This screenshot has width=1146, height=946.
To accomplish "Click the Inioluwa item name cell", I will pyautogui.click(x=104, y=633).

######

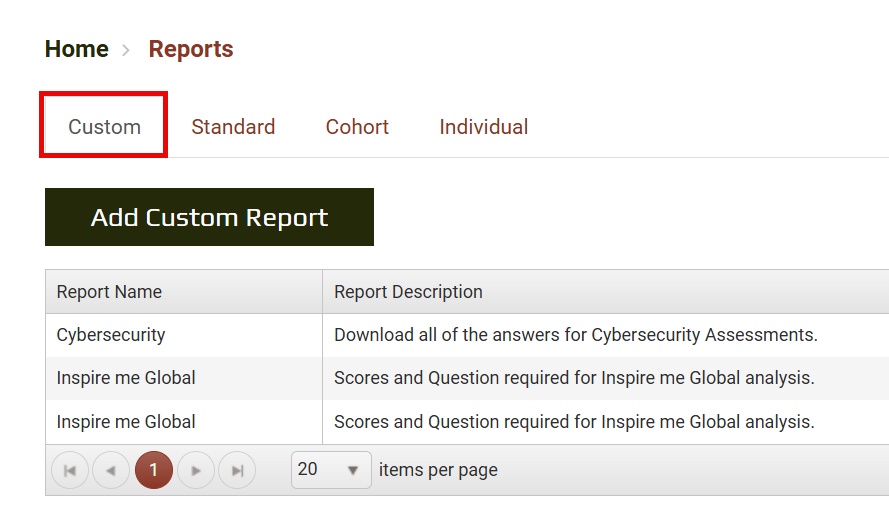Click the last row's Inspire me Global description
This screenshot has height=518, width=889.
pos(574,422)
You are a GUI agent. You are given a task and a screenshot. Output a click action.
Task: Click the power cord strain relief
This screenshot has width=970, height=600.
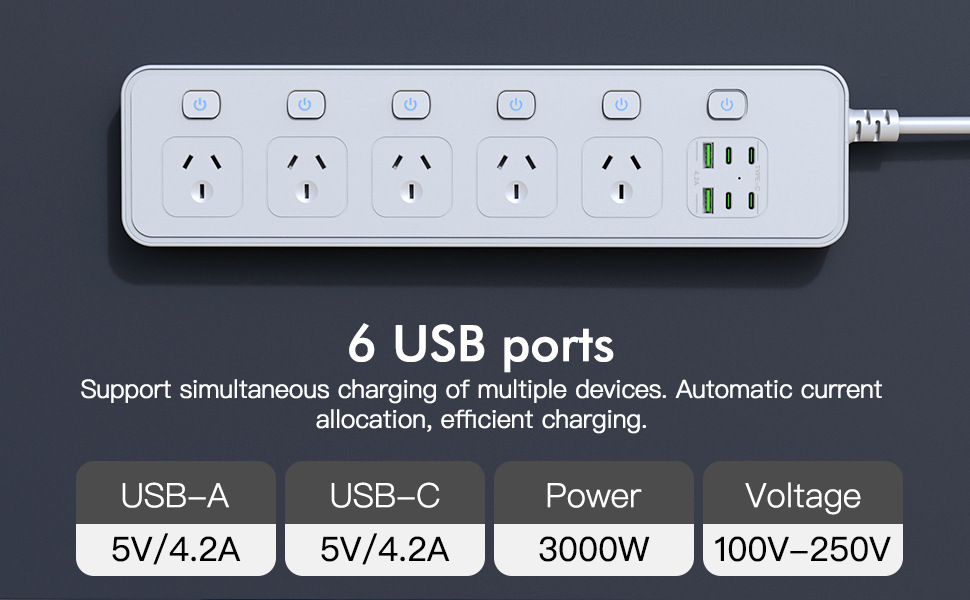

######

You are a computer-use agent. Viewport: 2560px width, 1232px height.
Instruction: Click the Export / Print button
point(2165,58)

######

Search the records for the word "agent" and copy every line where it occurs.

- _TASK OUTPUT_:
You are a GUI agent. You are given a task and a screenshot. Output a click action.
You are a computer-use agent. Viewport: 2560px width, 1232px height.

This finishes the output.